[Task prompt]
Every record, from first to last, should be retyped word for word.

Recorded data
==============================

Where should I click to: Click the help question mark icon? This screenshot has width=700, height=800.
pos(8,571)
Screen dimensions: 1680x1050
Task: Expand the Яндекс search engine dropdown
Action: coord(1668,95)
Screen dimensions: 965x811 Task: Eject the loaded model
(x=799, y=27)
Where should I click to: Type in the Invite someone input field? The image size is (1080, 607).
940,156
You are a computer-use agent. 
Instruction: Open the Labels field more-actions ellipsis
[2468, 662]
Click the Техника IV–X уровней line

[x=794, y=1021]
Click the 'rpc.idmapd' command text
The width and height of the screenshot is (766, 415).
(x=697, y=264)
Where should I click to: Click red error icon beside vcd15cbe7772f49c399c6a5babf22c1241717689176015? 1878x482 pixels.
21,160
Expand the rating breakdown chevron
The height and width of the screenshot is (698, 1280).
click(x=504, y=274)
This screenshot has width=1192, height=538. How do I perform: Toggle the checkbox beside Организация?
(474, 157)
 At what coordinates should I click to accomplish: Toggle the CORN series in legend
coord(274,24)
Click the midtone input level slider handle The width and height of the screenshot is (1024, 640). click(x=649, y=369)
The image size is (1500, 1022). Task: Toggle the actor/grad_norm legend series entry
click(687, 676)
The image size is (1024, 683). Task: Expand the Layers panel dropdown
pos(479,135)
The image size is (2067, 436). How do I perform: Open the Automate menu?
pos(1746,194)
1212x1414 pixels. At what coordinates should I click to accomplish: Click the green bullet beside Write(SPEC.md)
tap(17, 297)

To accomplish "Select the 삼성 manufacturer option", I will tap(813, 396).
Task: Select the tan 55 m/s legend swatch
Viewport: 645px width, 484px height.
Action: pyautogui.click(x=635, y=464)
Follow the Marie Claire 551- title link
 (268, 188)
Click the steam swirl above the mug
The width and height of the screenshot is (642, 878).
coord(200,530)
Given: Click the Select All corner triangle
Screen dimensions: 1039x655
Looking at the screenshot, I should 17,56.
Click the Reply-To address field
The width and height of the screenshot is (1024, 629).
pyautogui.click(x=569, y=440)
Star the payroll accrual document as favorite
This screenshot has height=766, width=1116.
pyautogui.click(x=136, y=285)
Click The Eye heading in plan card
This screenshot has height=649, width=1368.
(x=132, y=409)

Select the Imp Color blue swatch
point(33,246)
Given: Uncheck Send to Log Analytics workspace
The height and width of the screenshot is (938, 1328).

==============================

[Reply]
Where should I click to: Click the help question mark icon? This screenshot has width=700, height=800.
pos(8,571)
Screen dimensions: 1680x1050
Task: Expand the Яндекс search engine dropdown
Action: coord(1668,95)
Screen dimensions: 965x811 Task: Eject the loaded model
(x=799, y=27)
Where should I click to: Type in the Invite someone input field? The image size is (1080, 607).
940,156
You are a computer-use agent. 
Instruction: Open the Labels field more-actions ellipsis
[2468, 662]
Click the Техника IV–X уровней line

[x=794, y=1021]
Click the 'rpc.idmapd' command text
The width and height of the screenshot is (766, 415).
(x=697, y=264)
Where should I click to: Click red error icon beside vcd15cbe7772f49c399c6a5babf22c1241717689176015? 1878x482 pixels.
21,160
Expand the rating breakdown chevron
The height and width of the screenshot is (698, 1280).
click(x=504, y=274)
This screenshot has width=1192, height=538. How do I perform: Toggle the checkbox beside Организация?
(474, 157)
 At what coordinates should I click to accomplish: Toggle the CORN series in legend
coord(274,24)
Click the midtone input level slider handle The width and height of the screenshot is (1024, 640). click(x=649, y=369)
The image size is (1500, 1022). Task: Toggle the actor/grad_norm legend series entry
click(687, 676)
The image size is (1024, 683). Task: Expand the Layers panel dropdown
pos(479,135)
The image size is (2067, 436). How do I perform: Open the Automate menu?
pos(1746,194)
1212x1414 pixels. At what coordinates should I click to accomplish: Click the green bullet beside Write(SPEC.md)
tap(17, 297)

To accomplish "Select the 삼성 manufacturer option", I will tap(813, 396).
Task: Select the tan 55 m/s legend swatch
Viewport: 645px width, 484px height.
Action: pyautogui.click(x=635, y=464)
Follow the Marie Claire 551- title link
 (268, 188)
Click the steam swirl above the mug
The width and height of the screenshot is (642, 878).
coord(200,530)
Given: Click the Select All corner triangle
Screen dimensions: 1039x655
Looking at the screenshot, I should 17,56.
Click the Reply-To address field
The width and height of the screenshot is (1024, 629).
pyautogui.click(x=569, y=440)
Star the payroll accrual document as favorite
This screenshot has height=766, width=1116.
pyautogui.click(x=136, y=285)
Click The Eye heading in plan card
This screenshot has height=649, width=1368.
(x=132, y=409)

Select the Imp Color blue swatch
point(33,246)
Given: Uncheck Send to Log Analytics workspace
The height and width of the screenshot is (938, 1328).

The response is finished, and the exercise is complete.